━━━ Supplied passage ━━━
W3C Workshop on Web and Machine Learning

Heterogeneous parallel programming with open standards using oneAPI and Data Parallel C++ - by Jeff Hammond (Intel)

Previous: Accelerate ML inference on mobile devices with Android NNAPI All talks Next: Enabling Distributed DNNs for the Mobile Web Over Cloud, Edge and End Devices

    1st

slideset

Slide 1 of 40

Hi, I'm Jeff Hammond from Intel, and I'll be talking about “Heterogeneous Parallel Programming With Open Standards Using oneAPI and Data Parallel C++”.

The motivation for what we're doing here is that we have an ever-increasing diversity and complexity in computer architecture.

This has been going on for 20 years or so with the introduction of multicore and SIMD units, and obviously GPUs and other forms of accelerators.

And I think as this audience knows AI accelerators, special purpose processors have just exploded over the last few years, and there's really no indication that there's gonna be any convergence in architecture or, or simplification.

We're gonna be dealing with this problem for a while now, but, and furthermore, even within families of architectures like GPUs, or, FPGAs, obviously there are different vendors and different programming models and different execution models.
━━━
*Requirements*
According to the talk transcript, roughly how long has the growing diversity in computer architecture been going on? The material that comes next has no connection to the talk transcript.
━━━ Data excerpt ━━━
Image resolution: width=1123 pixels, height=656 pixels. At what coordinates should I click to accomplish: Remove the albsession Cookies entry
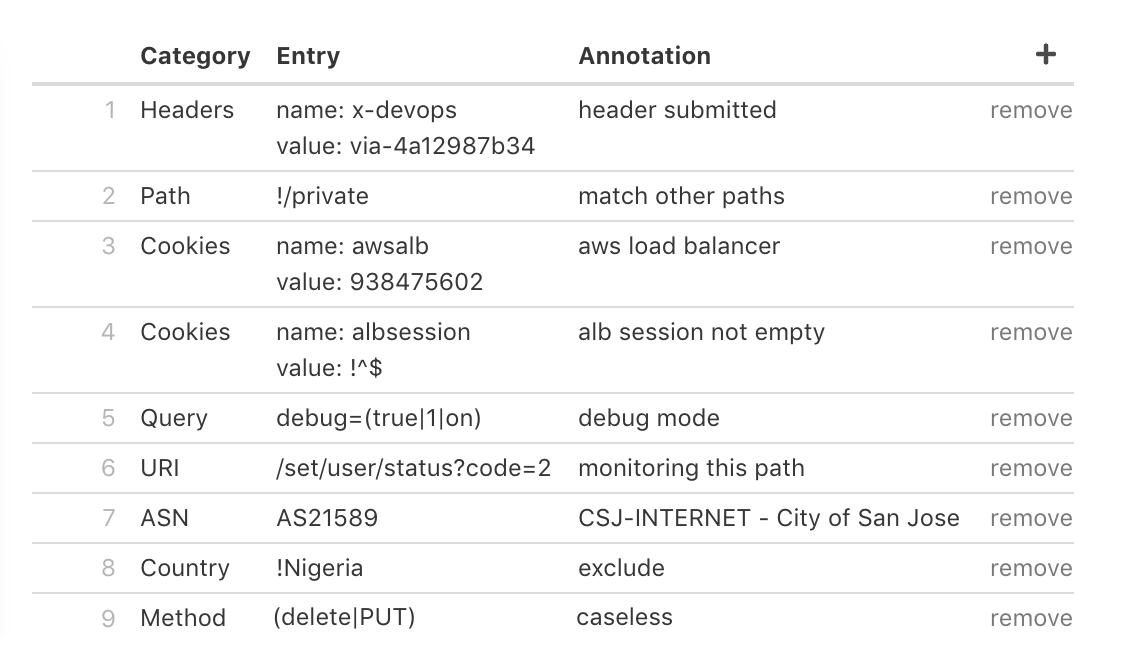[1030, 333]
━━━
*Result of the task*
About 20 years.